Extracted text:
From Publishers Weekly

In France, it is called l'exode, or "exodus": the flight from their homes of up to seven million residents before and during the German invasion of the country in May and June 1940 (events described in the bestselling novel Suite Française). Diamond, who specializes in modern French history at the University of Bath, combed dozens of memoirs and diaries about the flight for this first major study in English. She notes a number of reasons for the mass internal migration, including a belief in the "atrocity propaganda" about Germany from WWI; fears that the Germans would bomb Paris and other cities; a desire to avoid working for the Nazi war machine; and the flight of the French government itself from Paris. She captures how an initial "holiday spirit" gave way to a sense of displacement, loss and impoverishment for some and separation of families. Diamond also shows how the host communities, predominantly in France's south and west, often were overwhelmed by a doubling or tripling of their populations virtually overnight. Perhaps most important and interesting is her exploration of how Marshall Pétain exploited the exodus to discredit the government of the Third Republic. While Diamond's treatment of some topics, like fatalities during the exodus, is cursory, this is a solid work on a socially convulsive episode of WWII. 22 b&w photos. (June)

Dataset:

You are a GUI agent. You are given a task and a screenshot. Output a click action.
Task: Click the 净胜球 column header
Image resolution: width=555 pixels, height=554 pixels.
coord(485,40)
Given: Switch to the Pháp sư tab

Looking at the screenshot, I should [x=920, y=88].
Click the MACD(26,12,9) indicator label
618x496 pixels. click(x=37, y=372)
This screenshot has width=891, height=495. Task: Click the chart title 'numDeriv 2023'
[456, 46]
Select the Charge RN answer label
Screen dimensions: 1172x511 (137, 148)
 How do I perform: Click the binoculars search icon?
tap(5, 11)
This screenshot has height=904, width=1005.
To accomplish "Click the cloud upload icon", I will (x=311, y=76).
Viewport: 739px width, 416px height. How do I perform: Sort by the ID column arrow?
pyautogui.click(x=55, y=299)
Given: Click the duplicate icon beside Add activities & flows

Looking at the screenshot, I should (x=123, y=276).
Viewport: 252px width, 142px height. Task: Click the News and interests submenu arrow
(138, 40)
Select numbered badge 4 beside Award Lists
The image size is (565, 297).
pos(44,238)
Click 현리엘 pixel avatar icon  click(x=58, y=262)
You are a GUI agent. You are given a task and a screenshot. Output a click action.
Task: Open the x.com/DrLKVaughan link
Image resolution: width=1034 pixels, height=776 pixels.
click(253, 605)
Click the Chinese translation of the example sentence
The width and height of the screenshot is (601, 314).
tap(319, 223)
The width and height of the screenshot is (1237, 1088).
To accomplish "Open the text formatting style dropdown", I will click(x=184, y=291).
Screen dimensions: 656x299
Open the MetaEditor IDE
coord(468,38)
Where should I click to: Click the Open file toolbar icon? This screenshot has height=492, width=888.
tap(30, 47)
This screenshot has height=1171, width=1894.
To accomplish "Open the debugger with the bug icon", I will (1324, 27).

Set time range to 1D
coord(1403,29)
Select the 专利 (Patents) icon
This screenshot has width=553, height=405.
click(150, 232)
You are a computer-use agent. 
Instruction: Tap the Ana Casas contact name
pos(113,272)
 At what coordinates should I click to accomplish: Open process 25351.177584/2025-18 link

Task goal:
In the review of the study on the 1940 French exodus, how many residents are said to have fled their homes?

Written answer:
Up to seven million residents.